Raman spectroscopy and In-situ Raman spectroelectrochemistry of isotopically engineered graphene systems

TL;DR

This paper explores the use of in-situ Raman spectroelectrochemistry combined with isotope-engineered graphene to study layer interactions, doping effects, and material stress, advancing understanding of graphene's electronic properties.

Contribution

It introduces the application of isotope engineering in graphene combined with in-situ Raman spectroelectrochemistry to analyze interlayer and environmental interactions.

Findings

Isotope engineering enhances Raman analysis of graphene layers.

Electrochemical doping effectively shifts Fermi levels in graphene.
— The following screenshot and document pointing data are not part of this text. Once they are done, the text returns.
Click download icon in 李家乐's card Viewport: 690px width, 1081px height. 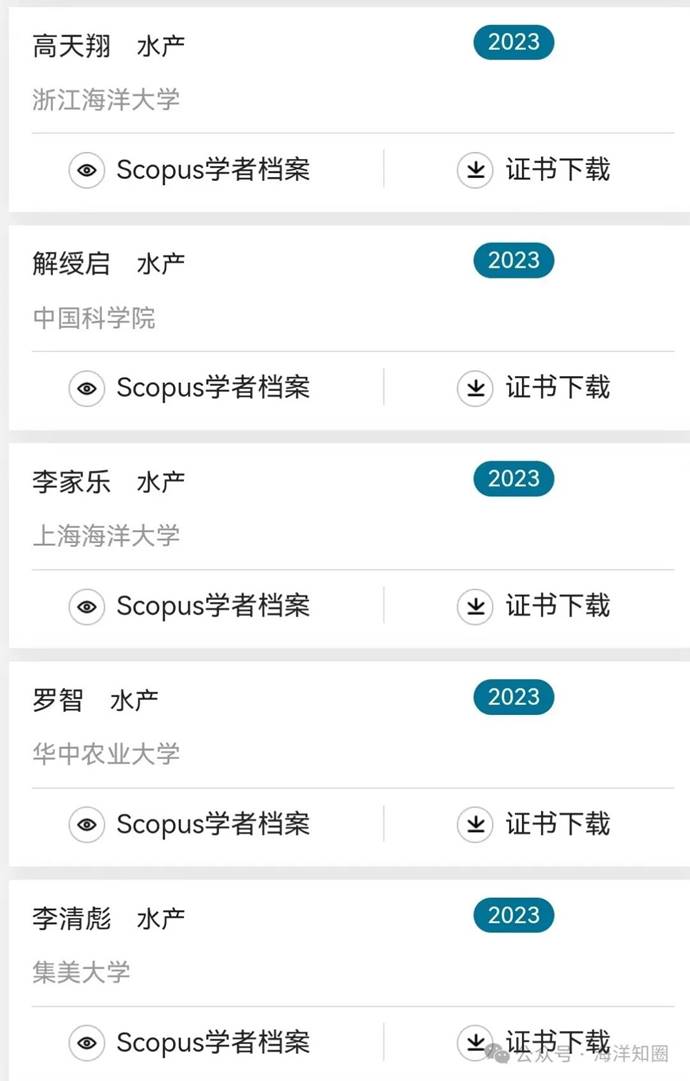tap(475, 606)
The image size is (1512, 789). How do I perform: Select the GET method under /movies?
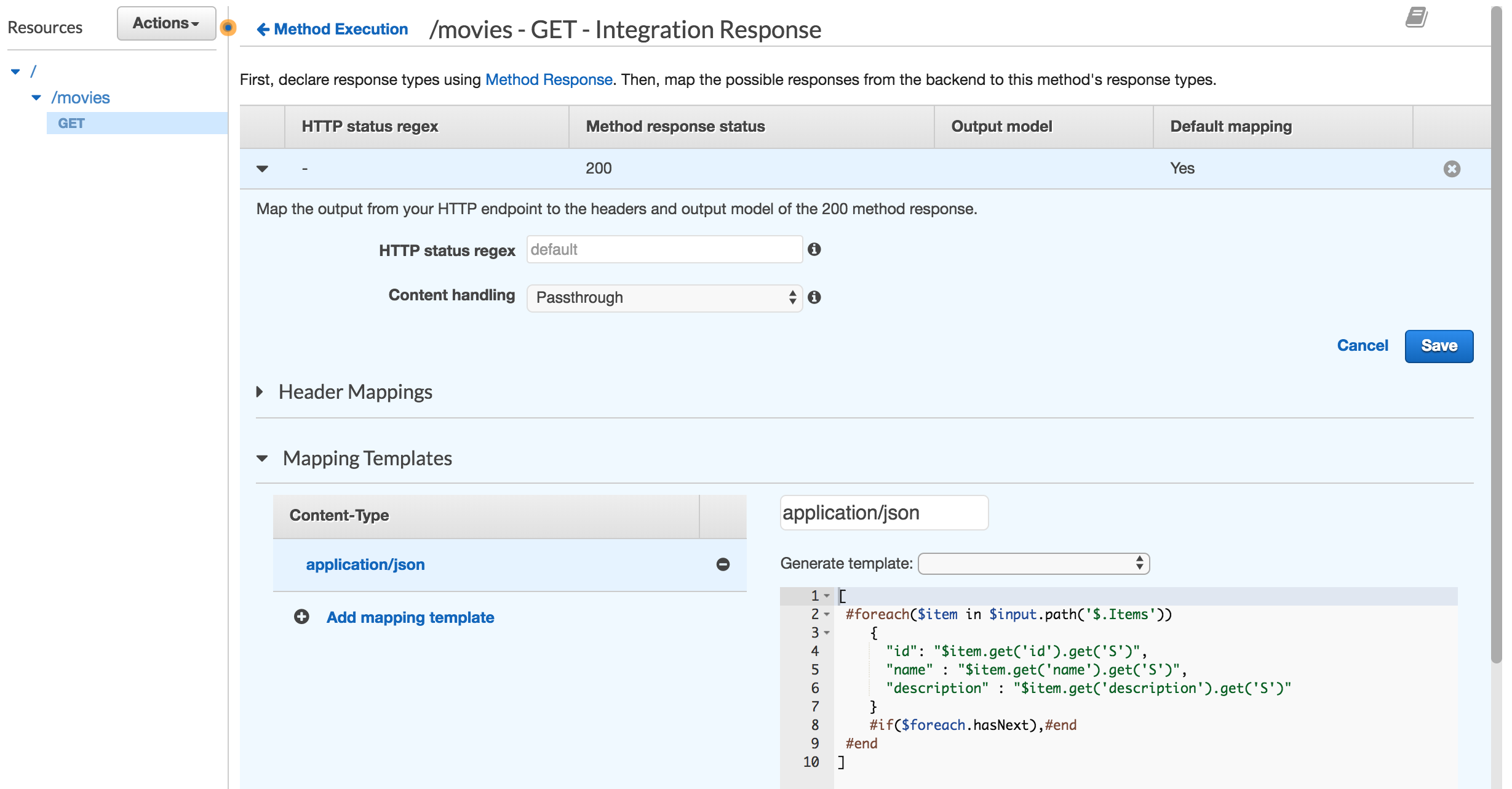[x=71, y=122]
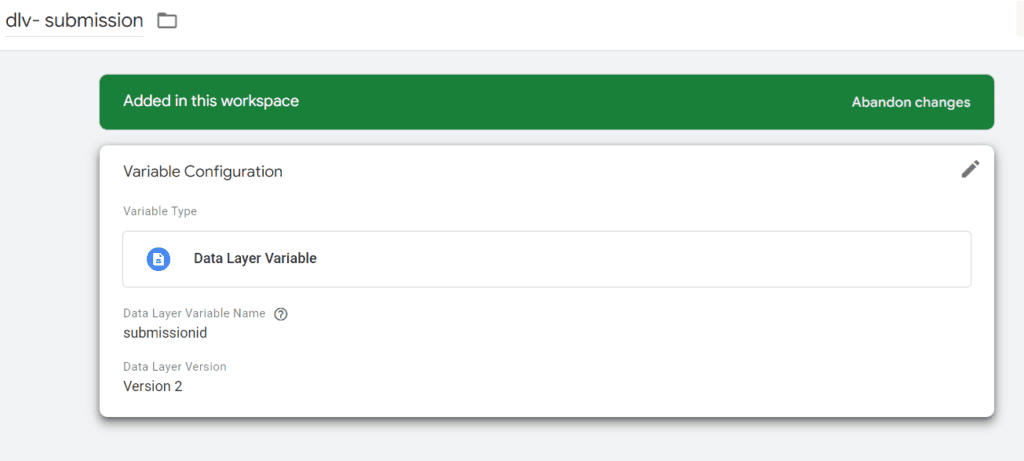Click Abandon changes

click(910, 102)

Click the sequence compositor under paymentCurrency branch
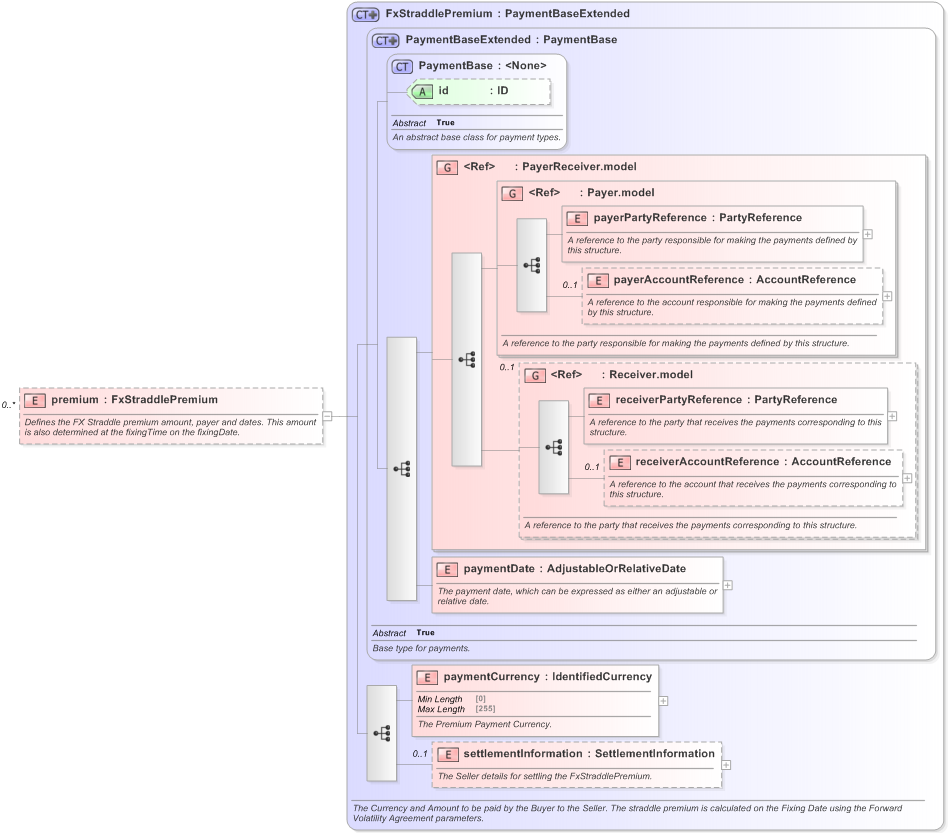click(x=383, y=733)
Layer interactions influence doping and stress responses.

Abstract

The unique properties of graphene offer immense opportunities for applications to many scientific fields, as well as societal needs, beyond our present imagination. One of the important features of graphene is the relatively simple tunability of its electronic structure, an asset which extends the usability of graphene even further beyond present experience. A direct injection of charge carriers into the conduction or valence bands, i.e., doping, represents a viable way of shifting the Fermi level. In particular, the electrochemical doping should be the method of choice, when higher doping levels are desired and when a firm control of experimental conditions is needed. In this Account, we focus on the electrochemistry of graphene in combination with in-situ Raman spectroscopy, i.e., the in-situ Raman spectroelectrochemistry. Such a combination of methods is indeed very powerful, since Raman spectroscopy can readily monitor not only the changes in the doping level, but it can give information also on eventual stress or disorder in the material. However, when employing Raman spectroscopy, one of its main strengths lies in the utilization of isotope engineering during the chemical vapor deposition (CVD) growth of the graphene samples. The in-situ Raman spectroelectrochemical study of multi-layered systems with smartly designed isotope compositions in individual layers can provide a plethora of knowledge about the mutual interactions: (i) between the graphene layers themselves, (ii) between graphene layers and their directly adjacent environment (e.g., substrate or electrolyte), and (iii) between graphene layers and their extended environment, which is separated from the layer by a certain number of additional graphene layers.